Pourquoi vous engager en politique ?
Laïcité, république, minorités, discriminations, racisme, égalité des droits, éducation, questions internationales… J’interviens dans le débat public sur ces sujets depuis longtemps notamment dans le cadre du Pari(s) du Vivre-Ensemble que j’ai fondé avec Jean-Christophe Attias.
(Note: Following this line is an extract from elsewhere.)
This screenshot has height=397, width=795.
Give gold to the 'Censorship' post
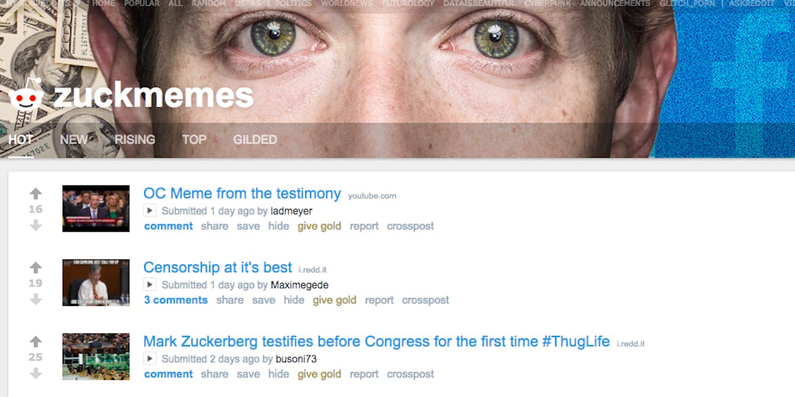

Tout en gardant mon statut d’intellectuelle et d’universitaire, je pense pouvoir faire avancer les causes que je défends d’une manière plus forte, avec plus de possibilités d’aboutissement, en m’engageant dans la sphère politique.
En quoi vous sentez-vous proche d’un parti comme Europe Ecologie-Les Verts (EELV)?
Outre qu’il incarne une écologie politique dans laquelle je me reconnais, il abrite en son sein même une grande diversité. Les différents courants qu’on y rencontre ne rejoignent pas toujours mes idées, mais c’est un parti où il est encore possible de faire des choses et de débattre librement. Europe Ecologie - Les Verts n’est pas totalement institutionnalisé, ni figé. Ailleurs, il est plus difficile de faire entendre une parole comme la mienne, du fait d’une institutionnalisation plus forte, plus ancienne et plus ancrée.
Quelles idées avez-vous défendues ?
Celles que j’expose dans le Manifeste pour une écologie de la diversité, que j’ai cosigné avec Eva Joly et Noël Mamère. Notamment l’idée d’une laïcité raisonnable qui reconnaisse la part de l’appartenance ethnique, culturelle, religieuse, linguistique, celle d’une République forte parce qu’équilibrée et en harmonie avec la mixité réelle.
Quel bilan faites-vous des débats suscités au sein du parti?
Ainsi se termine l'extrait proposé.